Thank you for your detailed response and for addressing the concerns raised in the review. The additional analysis on computational complexity and the comparison with alternative sequence models strengthen the manuscript. I would like to increase my score to 8.

评论

We are pleased that our rebuttal has addressed your concerns. Thank you for raising your score and supporting our submission.

审稿意见
8

The paper introduces the novel SAMBA model architecture for multi-object tracking. It takes a unique approach to tracking in a tracking-by-propagation framework, building on top of selective state-space models captured by Mamba models. Additional self-attention is used to model dependency between tracks. The method is evaluated on three tracking datasets, and it demonstrates a new state-of-the-art performance.

优点

(1) The presented method achieves strong performance.

(2) the reason to integrate SSMs into a tracking-by-propagation framework is well motivated.

(3) The ablation studies conducted verified the introduced modifications.

(4) The paper is well written; the provided illustrative examples showcase strong results.

缺点

(1) There is a lack of qualitative comparison between prior works and the proposed method. It is helpful to see qualitative differences between methods' outputs to highlight what improvements in the models' output are contributing to the improvement in the performance.

(2) On L137, it is stated that SambaMOTR has "the same GPU memory requirements". However, the paper lacks any measurements to back up this claim. Overall, there is emphasis placed on efficiency in the paper, so it would be good to include some measurements and comparisons to show these points. For example, including peak memory requirements and FLOPS would illustrate this point.
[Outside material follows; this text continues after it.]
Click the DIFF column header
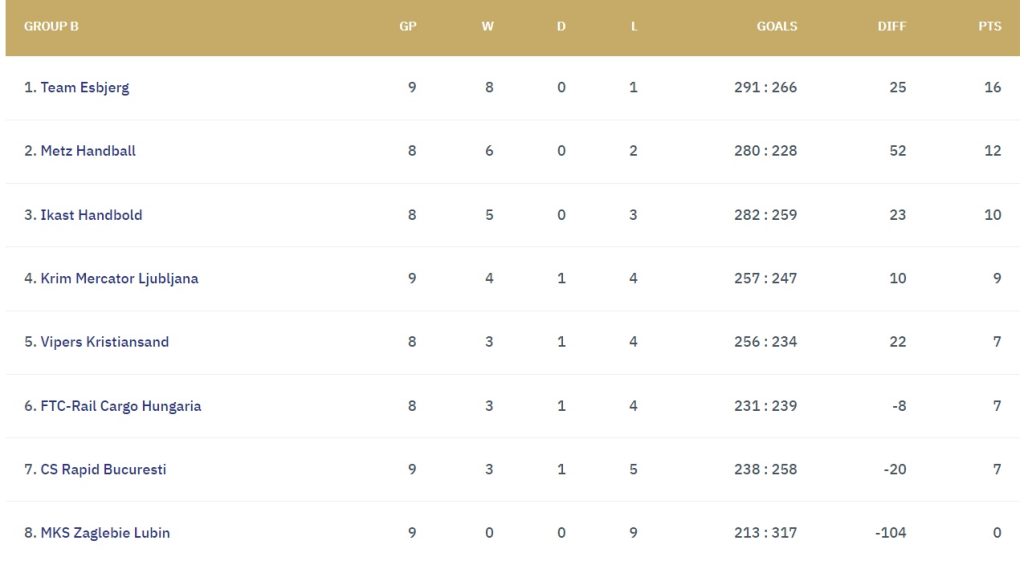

(3) While the method shows strong results, chiefly due to architectural modifications, it is worth asking whether efficiency gains enable larger (higher capacity) models, which lead to improvements or whether the SSMs formulation provides better biases for the tracking problem. While it might be difficult to disentangle such factors, the paper could help guide future research in this area by reporting some (albeit not great) proxies, such as learnable parameter counts, etc.

问题

(1) Would it be possible to include a comparison of SambaMOTR on top of YOLOX-X to have an apple-to-apples comparison with prior tracking-by-detections works?

评论

We appreciate the reviewer’s positive feedback on the motivation of our work, its strong performance, the extensive ablation studies, and the clarity of our manuscript. We here address the remaining weaknesses and questions raised by the reviewer. Regarding qualitative comparisons to prior work, while the rebuttal format does not permit inclusion of such results, we commit to providing additional qualitative comparisons in the camera-ready version, specifically focusing on tracking under occlusion.


GPU Memory Requirements

We acknowledge that our claim in line 137 lacked supporting evidence, and we thank the reviewer for highlighting this. In particular, in line 137 we claimed that our efficient training recipe to learn from longer sequences allowed "improving the tracking performance while maintaining the same GPU memory requirements as previous methods."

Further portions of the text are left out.